Some records
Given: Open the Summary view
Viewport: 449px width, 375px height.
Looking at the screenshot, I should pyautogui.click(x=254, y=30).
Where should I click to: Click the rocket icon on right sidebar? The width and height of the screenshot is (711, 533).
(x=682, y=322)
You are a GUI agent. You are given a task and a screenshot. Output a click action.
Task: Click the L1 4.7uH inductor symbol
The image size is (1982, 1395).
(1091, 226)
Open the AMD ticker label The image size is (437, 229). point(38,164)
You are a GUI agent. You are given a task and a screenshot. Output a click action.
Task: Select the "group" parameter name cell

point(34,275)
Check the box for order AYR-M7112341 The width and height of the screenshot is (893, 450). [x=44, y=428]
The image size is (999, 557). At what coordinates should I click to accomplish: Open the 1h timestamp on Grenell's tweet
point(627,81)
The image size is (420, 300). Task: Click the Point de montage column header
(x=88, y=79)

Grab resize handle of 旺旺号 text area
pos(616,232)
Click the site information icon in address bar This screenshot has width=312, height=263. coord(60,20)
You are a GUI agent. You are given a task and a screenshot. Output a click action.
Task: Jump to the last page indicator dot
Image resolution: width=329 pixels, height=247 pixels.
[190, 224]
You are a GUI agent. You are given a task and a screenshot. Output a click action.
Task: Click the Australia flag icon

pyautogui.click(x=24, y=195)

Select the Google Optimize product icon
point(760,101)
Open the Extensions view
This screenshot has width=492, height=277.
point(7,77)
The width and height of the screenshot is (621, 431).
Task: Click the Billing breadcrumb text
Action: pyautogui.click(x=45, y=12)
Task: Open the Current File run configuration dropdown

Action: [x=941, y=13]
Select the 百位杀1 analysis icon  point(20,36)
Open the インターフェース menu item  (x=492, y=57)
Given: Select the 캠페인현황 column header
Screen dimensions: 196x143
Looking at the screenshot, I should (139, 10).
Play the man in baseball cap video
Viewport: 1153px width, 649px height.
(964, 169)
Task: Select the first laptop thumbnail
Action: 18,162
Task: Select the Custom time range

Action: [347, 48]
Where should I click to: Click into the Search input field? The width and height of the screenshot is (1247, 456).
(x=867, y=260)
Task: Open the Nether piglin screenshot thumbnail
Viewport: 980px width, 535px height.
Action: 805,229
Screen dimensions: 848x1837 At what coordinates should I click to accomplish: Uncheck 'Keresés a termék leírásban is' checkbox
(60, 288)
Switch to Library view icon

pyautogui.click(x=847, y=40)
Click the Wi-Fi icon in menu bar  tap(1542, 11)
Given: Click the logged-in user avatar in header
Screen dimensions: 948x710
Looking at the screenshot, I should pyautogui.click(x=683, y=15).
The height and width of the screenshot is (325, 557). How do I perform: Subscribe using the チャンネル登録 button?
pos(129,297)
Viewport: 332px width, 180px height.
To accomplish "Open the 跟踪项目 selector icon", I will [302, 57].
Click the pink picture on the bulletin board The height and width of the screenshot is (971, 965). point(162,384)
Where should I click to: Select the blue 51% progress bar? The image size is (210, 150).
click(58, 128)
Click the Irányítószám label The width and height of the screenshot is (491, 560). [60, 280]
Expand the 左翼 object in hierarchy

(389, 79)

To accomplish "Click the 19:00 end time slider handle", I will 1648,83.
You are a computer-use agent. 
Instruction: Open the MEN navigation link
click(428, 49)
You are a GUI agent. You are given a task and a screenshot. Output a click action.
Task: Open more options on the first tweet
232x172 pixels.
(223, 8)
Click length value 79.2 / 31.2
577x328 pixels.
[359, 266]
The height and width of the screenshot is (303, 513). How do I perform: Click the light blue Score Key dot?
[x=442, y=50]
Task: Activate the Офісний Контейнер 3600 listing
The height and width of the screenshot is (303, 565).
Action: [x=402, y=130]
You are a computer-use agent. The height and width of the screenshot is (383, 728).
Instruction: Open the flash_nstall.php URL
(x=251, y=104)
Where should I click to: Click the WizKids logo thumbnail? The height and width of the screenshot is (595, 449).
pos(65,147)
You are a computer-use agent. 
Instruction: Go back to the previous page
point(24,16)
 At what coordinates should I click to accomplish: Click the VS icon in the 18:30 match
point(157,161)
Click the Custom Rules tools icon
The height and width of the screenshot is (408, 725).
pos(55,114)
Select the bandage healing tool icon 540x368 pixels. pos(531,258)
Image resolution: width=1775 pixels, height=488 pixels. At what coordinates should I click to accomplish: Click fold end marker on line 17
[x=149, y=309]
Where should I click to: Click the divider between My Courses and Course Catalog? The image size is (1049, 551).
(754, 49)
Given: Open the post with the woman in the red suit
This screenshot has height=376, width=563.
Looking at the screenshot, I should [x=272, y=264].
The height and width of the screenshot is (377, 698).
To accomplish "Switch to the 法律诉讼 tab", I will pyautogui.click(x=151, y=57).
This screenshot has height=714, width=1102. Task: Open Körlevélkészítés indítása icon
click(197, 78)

▸ What is asked
Render the lines above as a numbered list, leaving out the blank lines. Cover all the records.

▸ The output
1. Given: Open the Summary view
2. Viewport: 449px width, 375px height.
3. Looking at the screenshot, I should pyautogui.click(x=254, y=30).
4. Where should I click to: Click the rocket icon on right sidebar? The width and height of the screenshot is (711, 533).
5. (x=682, y=322)
6. You are a GUI agent. You are given a task and a screenshot. Output a click action.
7. Task: Click the L1 4.7uH inductor symbol
8. The image size is (1982, 1395).
9. (1091, 226)
10. Open the AMD ticker label The image size is (437, 229). point(38,164)
11. You are a GUI agent. You are given a task and a screenshot. Output a click action.
12. Task: Select the "group" parameter name cell
13. point(34,275)
14. Check the box for order AYR-M7112341 The width and height of the screenshot is (893, 450). [x=44, y=428]
15. The image size is (999, 557). At what coordinates should I click to accomplish: Open the 1h timestamp on Grenell's tweet
16. point(627,81)
17. The image size is (420, 300). Task: Click the Point de montage column header
18. (x=88, y=79)
19. Grab resize handle of 旺旺号 text area
20. pos(616,232)
21. Click the site information icon in address bar This screenshot has width=312, height=263. coord(60,20)
22. You are a GUI agent. You are given a task and a screenshot. Output a click action.
23. Task: Jump to the last page indicator dot
24. Image resolution: width=329 pixels, height=247 pixels.
25. [190, 224]
26. You are a GUI agent. You are given a task and a screenshot. Output a click action.
27. Task: Click the Australia flag icon
28. pyautogui.click(x=24, y=195)
29. Select the Google Optimize product icon
30. point(760,101)
31. Open the Extensions view
32. This screenshot has width=492, height=277.
33. point(7,77)
34. The width and height of the screenshot is (621, 431).
35. Task: Click the Billing breadcrumb text
36. Action: pyautogui.click(x=45, y=12)
37. Task: Open the Current File run configuration dropdown
38. Action: [x=941, y=13]
39. Select the 百位杀1 analysis icon  point(20,36)
40. Open the インターフェース menu item  (x=492, y=57)
41. Given: Select the 캠페인현황 column header
42. Screen dimensions: 196x143
43. Looking at the screenshot, I should (139, 10).
44. Play the man in baseball cap video
45. Viewport: 1153px width, 649px height.
46. (964, 169)
47. Task: Select the first laptop thumbnail
48. Action: 18,162
49. Task: Select the Custom time range
50. Action: [347, 48]
51. Where should I click to: Click into the Search input field? The width and height of the screenshot is (1247, 456).
52. (x=867, y=260)
53. Task: Open the Nether piglin screenshot thumbnail
54. Viewport: 980px width, 535px height.
55. Action: 805,229
56. Screen dimensions: 848x1837 At what coordinates should I click to accomplish: Uncheck 'Keresés a termék leírásban is' checkbox
57. (60, 288)
58. Switch to Library view icon
59. pyautogui.click(x=847, y=40)
60. Click the Wi-Fi icon in menu bar  tap(1542, 11)
61. Given: Click the logged-in user avatar in header
62. Screen dimensions: 948x710
63. Looking at the screenshot, I should pyautogui.click(x=683, y=15).
64. The height and width of the screenshot is (325, 557). How do I perform: Subscribe using the チャンネル登録 button?
65. pos(129,297)
66. Viewport: 332px width, 180px height.
67. To accomplish "Open the 跟踪项目 selector icon", I will [302, 57].
68. Click the pink picture on the bulletin board The height and width of the screenshot is (971, 965). point(162,384)
69. Where should I click to: Select the blue 51% progress bar? The image size is (210, 150).
70. click(58, 128)
71. Click the Irányítószám label The width and height of the screenshot is (491, 560). [60, 280]
72. Expand the 左翼 object in hierarchy
73. (389, 79)
74. To accomplish "Click the 19:00 end time slider handle", I will 1648,83.
75. You are a computer-use agent. 
76. Instruction: Open the MEN navigation link
77. click(428, 49)
78. You are a GUI agent. You are given a task and a screenshot. Output a click action.
79. Task: Open more options on the first tweet
80. 232x172 pixels.
81. (223, 8)
82. Click length value 79.2 / 31.2
83. 577x328 pixels.
84. [359, 266]
85. The height and width of the screenshot is (303, 513). How do I perform: Click the light blue Score Key dot?
86. [x=442, y=50]
87. Task: Activate the Офісний Контейнер 3600 listing
88. The height and width of the screenshot is (303, 565).
89. Action: [x=402, y=130]
90. You are a computer-use agent. The height and width of the screenshot is (383, 728).
91. Instruction: Open the flash_nstall.php URL
92. (x=251, y=104)
93. Where should I click to: Click the WizKids logo thumbnail? The height and width of the screenshot is (595, 449).
94. pos(65,147)
95. You are a computer-use agent. 
96. Instruction: Go back to the previous page
97. point(24,16)
98.  At what coordinates should I click to accomplish: Click the VS icon in the 18:30 match
99. point(157,161)
100. Click the Custom Rules tools icon
101. The height and width of the screenshot is (408, 725).
102. pos(55,114)
103. Select the bandage healing tool icon 540x368 pixels. pos(531,258)
104. Image resolution: width=1775 pixels, height=488 pixels. At what coordinates should I click to accomplish: Click fold end marker on line 17
105. [x=149, y=309]
106. Where should I click to: Click the divider between My Courses and Course Catalog? The image size is (1049, 551).
107. (754, 49)
108. Given: Open the post with the woman in the red suit
109. This screenshot has height=376, width=563.
110. Looking at the screenshot, I should [x=272, y=264].
111. The height and width of the screenshot is (377, 698).
112. To accomplish "Switch to the 法律诉讼 tab", I will pyautogui.click(x=151, y=57).
113. This screenshot has height=714, width=1102. Task: Open Körlevélkészítés indítása icon
114. click(197, 78)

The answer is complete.